Friday, October 17, 2008

Australian 'Net Nanny' is scary

Very scary article in Ars Technica today.

Australians may not be able to opt out of the government's Internet filtering initiative like they were originally led to believe. Details have begun to come out about Australia's Cyber-Safety Plan, which aims to block "illegal" content from being accessed within the country, as well as pornographic material inappropriate for children. Right now, the system is in the testing stages, but network engineers are now saying that there's no way to opt out entirely from content filtering.

Read this comment from an Internode engineer (Internode is Australia's third biggest ISP (and was my ISP in Australia)).

Well, it turns out now that those promises were only partially true. Internode network engineer Mark Newton told Computerworld that users are able to opt out of the "additional material" blacklist—which targets content inappropriate for children—but not the main blacklist that filters what the Australian government determines is illegal content.

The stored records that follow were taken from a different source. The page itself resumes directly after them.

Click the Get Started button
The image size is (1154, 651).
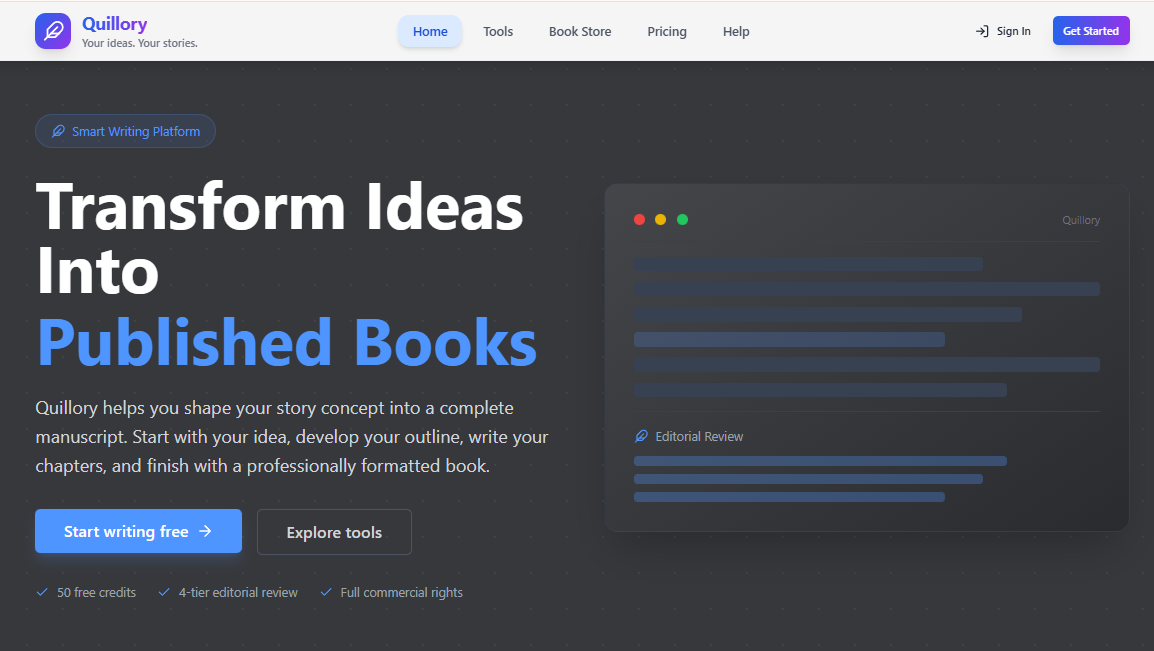point(1091,30)
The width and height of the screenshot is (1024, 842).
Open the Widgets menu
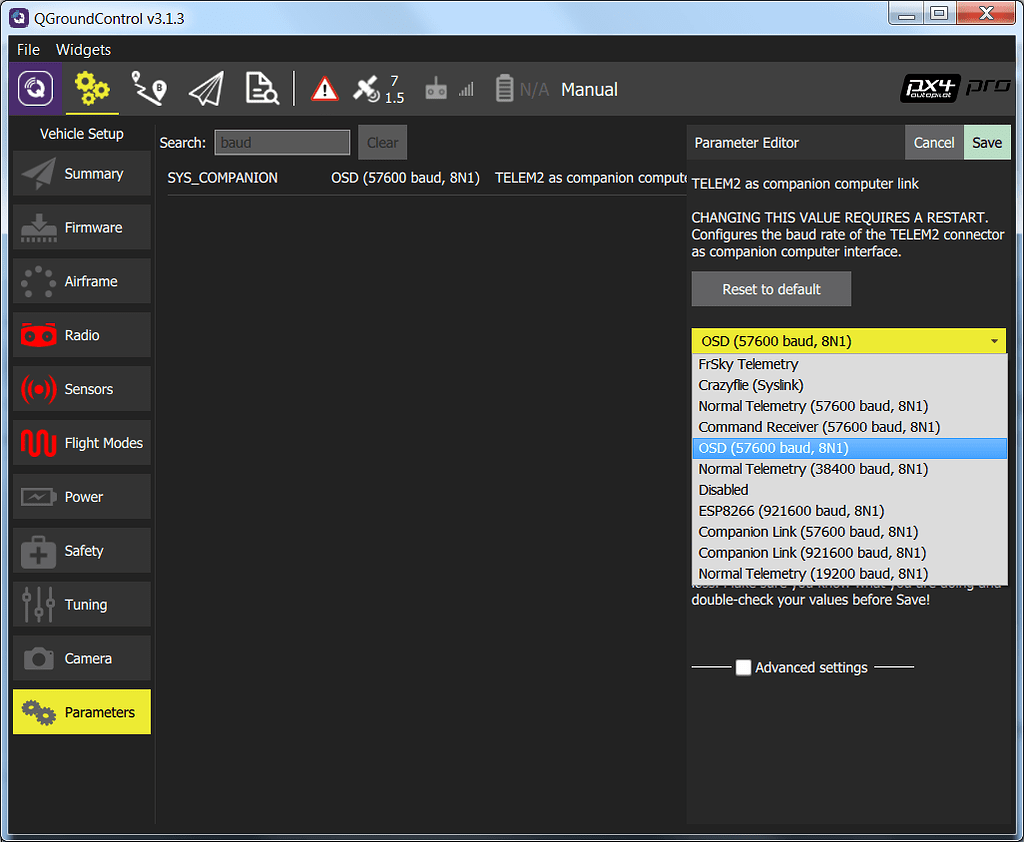(83, 49)
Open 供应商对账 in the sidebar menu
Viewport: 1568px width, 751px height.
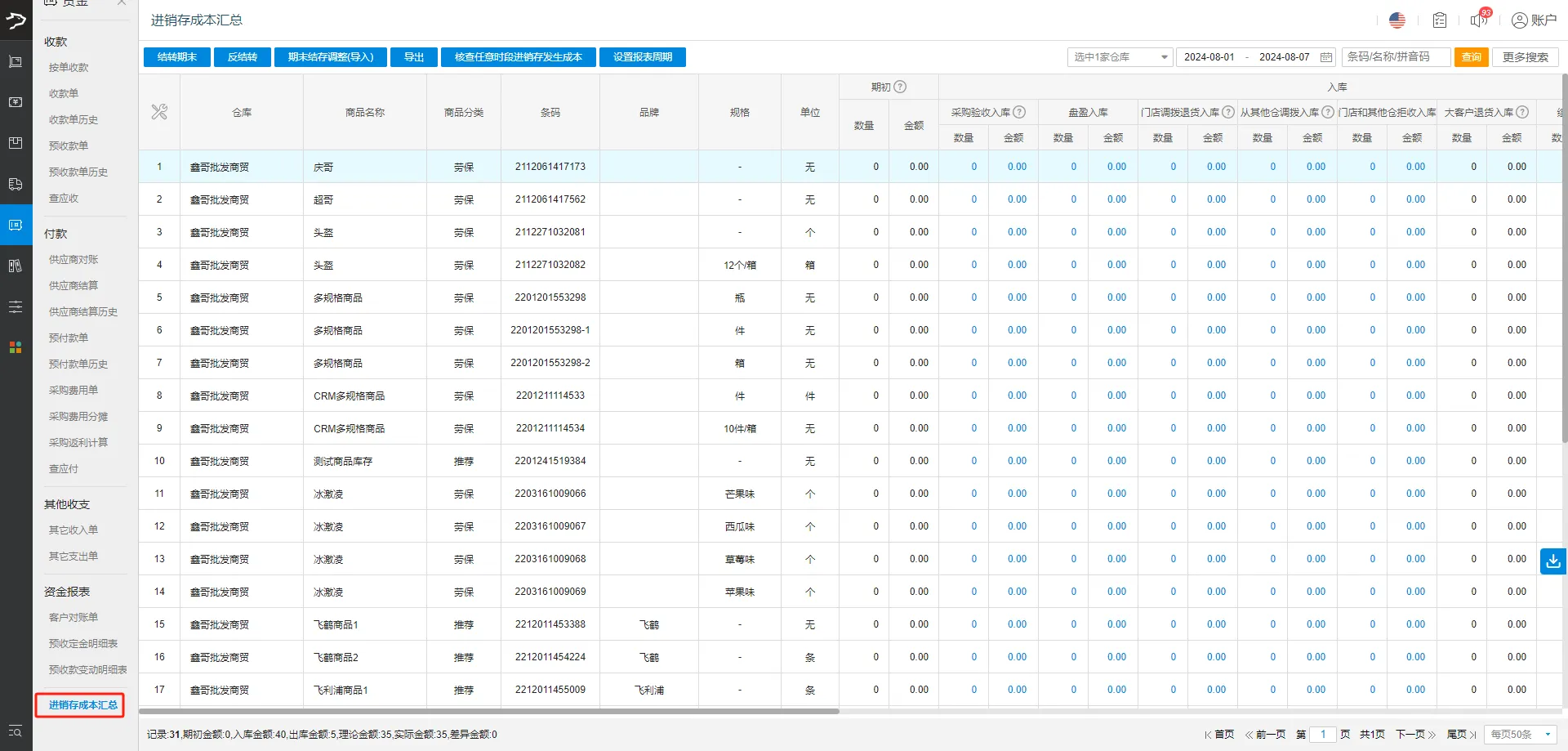coord(74,260)
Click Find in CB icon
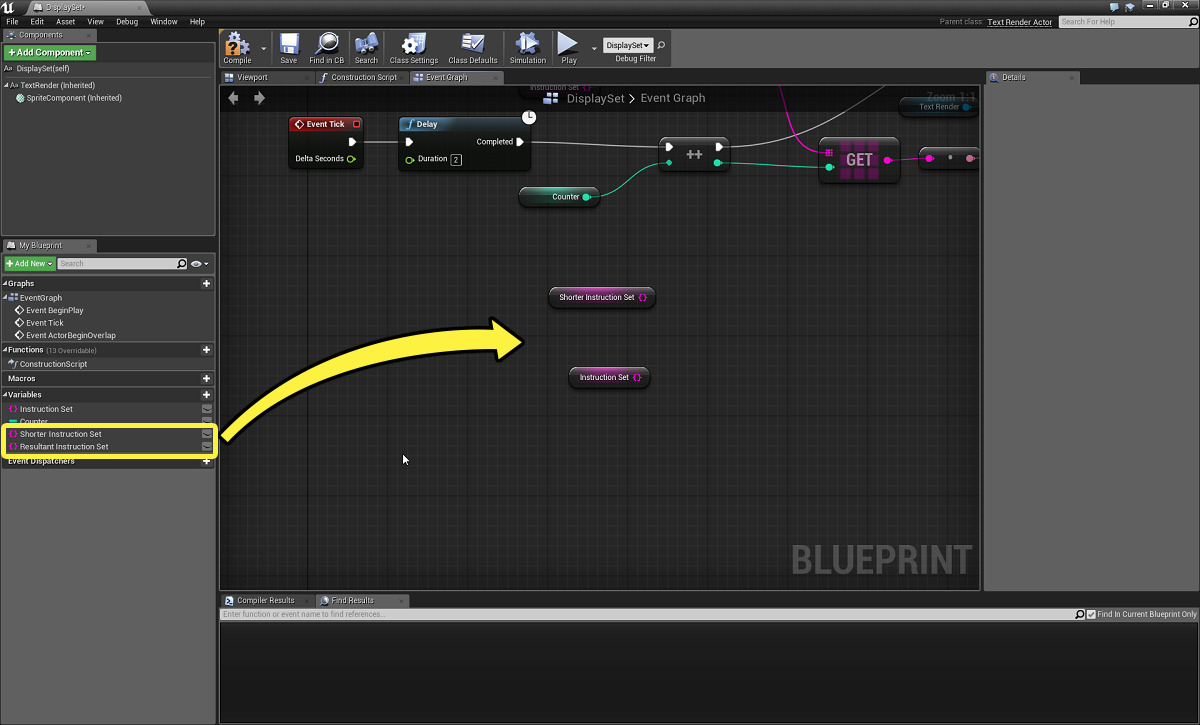The image size is (1200, 725). tap(326, 46)
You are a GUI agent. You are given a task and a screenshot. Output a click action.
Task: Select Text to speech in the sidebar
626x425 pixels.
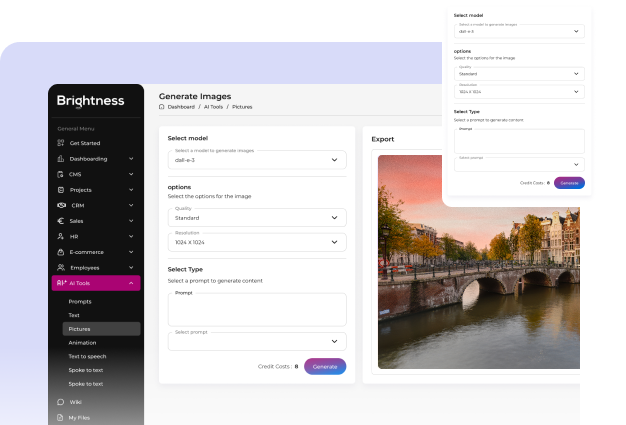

This is scary enough, that if this goes through I would no longer consider Australia my home.

Looks like I'll be immigrating to Belize or some other latin american country where the sun shines and the beaches are good BUT if you want to visit internet websites where naked midgets lick peanut butter from each others privates while learning how to make pipe bombs and use PGP then the government couldn't care less.

My issue is the law should determine what is illegal not politicians of the day. What happens tomorrow if you get some idiot like Andrew Cuomo voted into Australian Parliament tomorrow and he decides that Usenet news groups should no longer be available in Australia.

It will be interesting to see how this changes Australian's condemnation of the politcial situation in China..... it's hardly fair for them to complain any more.